La compra diaria se vuelve pues una auténtica tortura.Todos los días hay que bajar al súper y cargarse de bolsas: el pan, la leche, los huevos, el aceite, el pescado, el vino, las patatas, la lechuga, la fruta, los filetes de pollo, novilla y lomo adobado, el embutido para la merienda, las galletas -las 'maría' para los peques y las light para los mayores-, el tomate frito, las latas de bonito porque la ensalada a los niños les gusta mixta..., productos y más productos a los que hay que añadir la harina, el pan rallado, los sobaos para el desayuno, el café, el cola-cao y la botella de JB para tomarte un merecido 'lingotazo' cuando acabas la jornada y dejas acostados a los hijos.

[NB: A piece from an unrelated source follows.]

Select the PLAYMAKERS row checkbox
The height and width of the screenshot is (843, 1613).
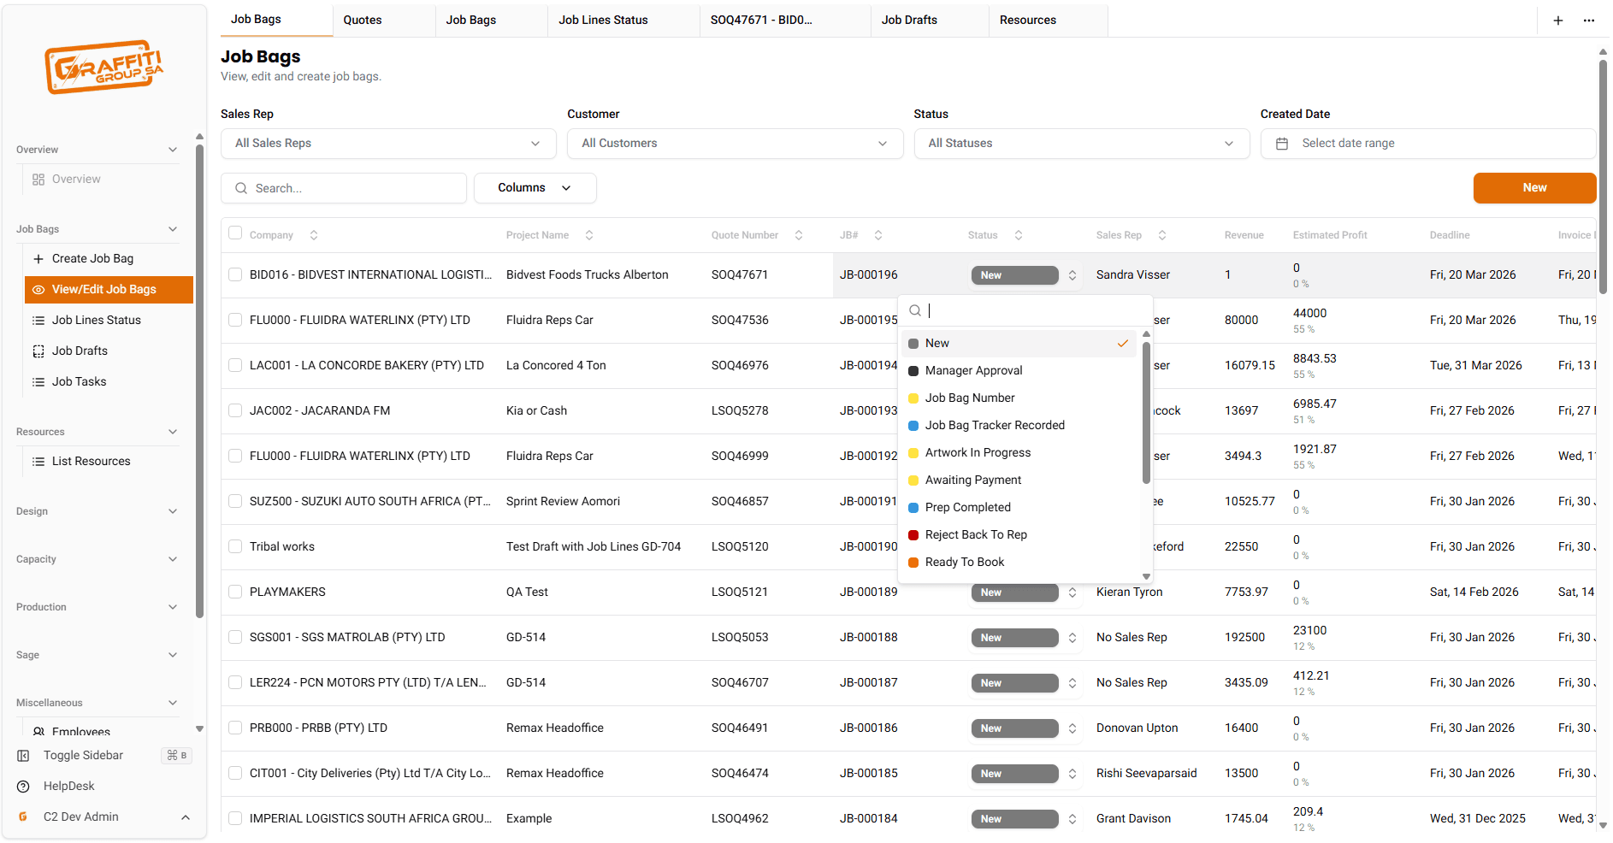pos(235,592)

Y al carro de la compra hay que meter también los ingratos productos para el hogar. Los estropajos, el limpiador del baño, el 'jabonoso' del parqué, el jabón de lavadora, el suavizante, el papel de cocina, el papel higiénico -¿se han fijado cuántos rollos se consumen en una casa con cuatro personas?-, las bolsas de basura, el limpiacristales, la fregona, el fairy, el recambio contra los mosquitos..., una larga lista que te obliga a hacer un pedido y esperarlo en casa. Cuando llega, siempre falta algo: las bombillas, las compresas, el gel de ducha o el maldito vino blanco para preparar las almejas a la marinera que el sábado vienen a cenar los cuñados.

Un día sí y otro también, bolsas y más bolsas para llenar la despensa, la nevera y el trastero. Un trabajo de 'chinos' que pocas veces, o ninguna, tiene recompensa.

Pero quizá, lo peor de todo, y a pesar de esa previsión diaria y de la lista de la compra hecha a 'boli' la noche anterior mientras apuras los últimos sorbos del güisqui, es pensar ¿qué coño pongo mañana para comer? Las ideas se esfuman con el paso de los años y hasta el buen punto que le dabas a los platos al principio de tu matrimonio parece perderse entre los vapores de la olla a presión. Y es que no todas las semanas vas a comer y dar de comer lo mismo. Entonces es cuando te acuerdas de tu madre y de Karlos Arguiñano y gritas pidiendo socorro por la ventana de la cocina.